_Input_
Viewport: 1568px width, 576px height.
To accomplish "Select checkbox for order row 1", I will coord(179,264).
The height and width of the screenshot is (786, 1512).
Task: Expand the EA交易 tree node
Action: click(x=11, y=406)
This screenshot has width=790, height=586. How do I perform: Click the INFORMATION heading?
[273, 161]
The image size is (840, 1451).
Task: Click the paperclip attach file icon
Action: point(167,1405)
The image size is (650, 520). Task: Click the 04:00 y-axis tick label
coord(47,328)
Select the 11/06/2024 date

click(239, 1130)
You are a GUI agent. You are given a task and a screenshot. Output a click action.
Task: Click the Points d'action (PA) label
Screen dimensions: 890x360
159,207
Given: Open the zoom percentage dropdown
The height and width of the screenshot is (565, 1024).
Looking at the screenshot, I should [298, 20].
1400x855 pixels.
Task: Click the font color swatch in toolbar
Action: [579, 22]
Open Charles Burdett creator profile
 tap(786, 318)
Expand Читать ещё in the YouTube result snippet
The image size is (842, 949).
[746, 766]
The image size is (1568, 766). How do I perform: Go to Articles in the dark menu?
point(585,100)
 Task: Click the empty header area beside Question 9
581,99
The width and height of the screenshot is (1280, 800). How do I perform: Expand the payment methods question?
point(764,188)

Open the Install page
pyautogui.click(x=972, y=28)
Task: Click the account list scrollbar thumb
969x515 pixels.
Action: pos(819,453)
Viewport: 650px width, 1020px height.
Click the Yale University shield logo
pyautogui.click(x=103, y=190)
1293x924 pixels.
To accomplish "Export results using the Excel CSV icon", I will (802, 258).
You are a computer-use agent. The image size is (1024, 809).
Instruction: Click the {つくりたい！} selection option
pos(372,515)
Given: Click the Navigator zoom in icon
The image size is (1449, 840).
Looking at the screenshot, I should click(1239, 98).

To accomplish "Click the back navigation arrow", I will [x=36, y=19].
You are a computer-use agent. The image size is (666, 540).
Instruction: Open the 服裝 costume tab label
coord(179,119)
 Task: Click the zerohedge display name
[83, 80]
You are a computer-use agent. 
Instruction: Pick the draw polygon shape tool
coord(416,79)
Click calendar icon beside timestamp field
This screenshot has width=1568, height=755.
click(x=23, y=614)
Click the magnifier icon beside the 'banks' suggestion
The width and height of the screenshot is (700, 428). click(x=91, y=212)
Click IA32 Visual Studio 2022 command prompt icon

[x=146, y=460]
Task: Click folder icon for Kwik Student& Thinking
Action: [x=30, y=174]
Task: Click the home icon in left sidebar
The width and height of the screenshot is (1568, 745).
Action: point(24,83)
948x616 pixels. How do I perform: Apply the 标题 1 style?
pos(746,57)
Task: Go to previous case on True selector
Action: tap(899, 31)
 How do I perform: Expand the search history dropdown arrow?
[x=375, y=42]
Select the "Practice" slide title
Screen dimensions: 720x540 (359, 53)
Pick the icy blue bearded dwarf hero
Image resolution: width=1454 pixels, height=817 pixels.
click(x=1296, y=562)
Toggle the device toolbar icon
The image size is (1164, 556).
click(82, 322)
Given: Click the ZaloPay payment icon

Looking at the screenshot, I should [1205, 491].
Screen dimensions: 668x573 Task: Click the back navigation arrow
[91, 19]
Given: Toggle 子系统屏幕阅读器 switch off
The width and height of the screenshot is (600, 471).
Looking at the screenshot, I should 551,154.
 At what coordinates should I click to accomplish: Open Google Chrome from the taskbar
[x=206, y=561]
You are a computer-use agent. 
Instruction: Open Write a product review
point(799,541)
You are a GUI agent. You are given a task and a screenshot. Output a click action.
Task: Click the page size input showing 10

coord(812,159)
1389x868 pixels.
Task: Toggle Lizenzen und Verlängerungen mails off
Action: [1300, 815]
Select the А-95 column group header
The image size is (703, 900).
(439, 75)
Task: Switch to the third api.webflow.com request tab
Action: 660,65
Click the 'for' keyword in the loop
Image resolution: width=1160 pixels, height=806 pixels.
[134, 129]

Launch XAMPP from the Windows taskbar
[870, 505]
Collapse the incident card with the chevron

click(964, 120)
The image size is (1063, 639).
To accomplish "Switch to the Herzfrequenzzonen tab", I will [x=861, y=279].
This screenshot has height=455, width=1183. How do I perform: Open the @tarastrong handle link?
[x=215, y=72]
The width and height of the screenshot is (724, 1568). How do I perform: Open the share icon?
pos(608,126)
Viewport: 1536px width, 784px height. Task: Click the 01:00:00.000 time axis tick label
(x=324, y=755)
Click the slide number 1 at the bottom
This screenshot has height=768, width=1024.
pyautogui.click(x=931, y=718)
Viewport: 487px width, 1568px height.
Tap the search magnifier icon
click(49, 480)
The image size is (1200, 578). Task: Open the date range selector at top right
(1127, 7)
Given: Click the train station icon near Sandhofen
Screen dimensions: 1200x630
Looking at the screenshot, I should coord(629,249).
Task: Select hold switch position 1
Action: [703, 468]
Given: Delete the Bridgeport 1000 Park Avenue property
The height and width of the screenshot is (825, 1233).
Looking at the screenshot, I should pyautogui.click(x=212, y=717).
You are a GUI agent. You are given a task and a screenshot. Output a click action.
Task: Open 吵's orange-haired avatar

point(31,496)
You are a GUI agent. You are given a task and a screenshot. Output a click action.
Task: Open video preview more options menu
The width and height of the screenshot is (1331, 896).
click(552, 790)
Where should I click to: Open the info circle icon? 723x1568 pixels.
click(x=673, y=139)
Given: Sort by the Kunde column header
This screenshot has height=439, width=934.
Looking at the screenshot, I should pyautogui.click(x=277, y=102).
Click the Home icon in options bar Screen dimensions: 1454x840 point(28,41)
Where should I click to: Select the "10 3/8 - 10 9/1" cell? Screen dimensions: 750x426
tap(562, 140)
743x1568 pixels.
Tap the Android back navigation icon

_Challenge_
Please reproduce every one of the records above word for word, with nothing changed.

_Solution to the problem_
Viewport: 1568px width, 576px height.
To accomplish "Select checkbox for order row 1", I will coord(179,264).
The height and width of the screenshot is (786, 1512).
Task: Expand the EA交易 tree node
Action: click(x=11, y=406)
This screenshot has width=790, height=586. How do I perform: Click the INFORMATION heading?
[273, 161]
The image size is (840, 1451).
Task: Click the paperclip attach file icon
Action: point(167,1405)
The image size is (650, 520). Task: Click the 04:00 y-axis tick label
coord(47,328)
Select the 11/06/2024 date

click(239, 1130)
You are a GUI agent. You are given a task and a screenshot. Output a click action.
Task: Click the Points d'action (PA) label
Screen dimensions: 890x360
159,207
Given: Open the zoom percentage dropdown
The height and width of the screenshot is (565, 1024).
Looking at the screenshot, I should [298, 20].
1400x855 pixels.
Task: Click the font color swatch in toolbar
Action: [579, 22]
Open Charles Burdett creator profile
 tap(786, 318)
Expand Читать ещё in the YouTube result snippet
The image size is (842, 949).
[746, 766]
The image size is (1568, 766). How do I perform: Go to Articles in the dark menu?
point(585,100)
 Task: Click the empty header area beside Question 9
581,99
The width and height of the screenshot is (1280, 800). How do I perform: Expand the payment methods question?
point(764,188)

Open the Install page
pyautogui.click(x=972, y=28)
Task: Click the account list scrollbar thumb
969x515 pixels.
Action: pos(819,453)
Viewport: 650px width, 1020px height.
Click the Yale University shield logo
pyautogui.click(x=103, y=190)
1293x924 pixels.
To accomplish "Export results using the Excel CSV icon", I will (802, 258).
You are a computer-use agent. The image size is (1024, 809).
Instruction: Click the {つくりたい！} selection option
pos(372,515)
Given: Click the Navigator zoom in icon
The image size is (1449, 840).
Looking at the screenshot, I should click(1239, 98).

To accomplish "Click the back navigation arrow", I will [x=36, y=19].
You are a computer-use agent. The image size is (666, 540).
Instruction: Open the 服裝 costume tab label
coord(179,119)
 Task: Click the zerohedge display name
[83, 80]
You are a computer-use agent. 
Instruction: Pick the draw polygon shape tool
coord(416,79)
Click calendar icon beside timestamp field
This screenshot has width=1568, height=755.
click(x=23, y=614)
Click the magnifier icon beside the 'banks' suggestion
The width and height of the screenshot is (700, 428). click(x=91, y=212)
Click IA32 Visual Studio 2022 command prompt icon

[x=146, y=460]
Task: Click folder icon for Kwik Student& Thinking
Action: [x=30, y=174]
Task: Click the home icon in left sidebar
The width and height of the screenshot is (1568, 745).
Action: point(24,83)
948x616 pixels. How do I perform: Apply the 标题 1 style?
pos(746,57)
Task: Go to previous case on True selector
Action: tap(899, 31)
 How do I perform: Expand the search history dropdown arrow?
[x=375, y=42]
Select the "Practice" slide title
Screen dimensions: 720x540 (359, 53)
Pick the icy blue bearded dwarf hero
Image resolution: width=1454 pixels, height=817 pixels.
click(x=1296, y=562)
Toggle the device toolbar icon
The image size is (1164, 556).
click(82, 322)
Given: Click the ZaloPay payment icon

Looking at the screenshot, I should [1205, 491].
Screen dimensions: 668x573 Task: Click the back navigation arrow
[91, 19]
Given: Toggle 子系统屏幕阅读器 switch off
The width and height of the screenshot is (600, 471).
Looking at the screenshot, I should 551,154.
 At what coordinates should I click to accomplish: Open Google Chrome from the taskbar
[x=206, y=561]
You are a computer-use agent. 
Instruction: Open Write a product review
point(799,541)
You are a GUI agent. You are given a task and a screenshot. Output a click action.
Task: Click the page size input showing 10

coord(812,159)
1389x868 pixels.
Task: Toggle Lizenzen und Verlängerungen mails off
Action: [1300, 815]
Select the А-95 column group header
The image size is (703, 900).
(439, 75)
Task: Switch to the third api.webflow.com request tab
Action: 660,65
Click the 'for' keyword in the loop
Image resolution: width=1160 pixels, height=806 pixels.
[134, 129]

Launch XAMPP from the Windows taskbar
[870, 505]
Collapse the incident card with the chevron

click(964, 120)
The image size is (1063, 639).
To accomplish "Switch to the Herzfrequenzzonen tab", I will [x=861, y=279].
This screenshot has height=455, width=1183. How do I perform: Open the @tarastrong handle link?
[x=215, y=72]
The width and height of the screenshot is (724, 1568). How do I perform: Open the share icon?
pos(608,126)
Viewport: 1536px width, 784px height. Task: Click the 01:00:00.000 time axis tick label
(x=324, y=755)
Click the slide number 1 at the bottom
This screenshot has height=768, width=1024.
pyautogui.click(x=931, y=718)
Viewport: 487px width, 1568px height.
Tap the search magnifier icon
click(49, 480)
The image size is (1200, 578). Task: Open the date range selector at top right
(1127, 7)
Given: Click the train station icon near Sandhofen
Screen dimensions: 1200x630
Looking at the screenshot, I should coord(629,249).
Task: Select hold switch position 1
Action: [703, 468]
Given: Delete the Bridgeport 1000 Park Avenue property
The height and width of the screenshot is (825, 1233).
Looking at the screenshot, I should pyautogui.click(x=212, y=717).
You are a GUI agent. You are given a task and a screenshot. Output a click action.
Task: Open 吵's orange-haired avatar

point(31,496)
You are a GUI agent. You are given a task and a screenshot. Output a click action.
Task: Open video preview more options menu
The width and height of the screenshot is (1331, 896).
click(552, 790)
Where should I click to: Open the info circle icon? 723x1568 pixels.
click(x=673, y=139)
Given: Sort by the Kunde column header
This screenshot has height=439, width=934.
Looking at the screenshot, I should pyautogui.click(x=277, y=102).
Click the Home icon in options bar Screen dimensions: 1454x840 point(28,41)
Where should I click to: Select the "10 3/8 - 10 9/1" cell? Screen dimensions: 750x426
tap(562, 140)
743x1568 pixels.
Tap the Android back navigation icon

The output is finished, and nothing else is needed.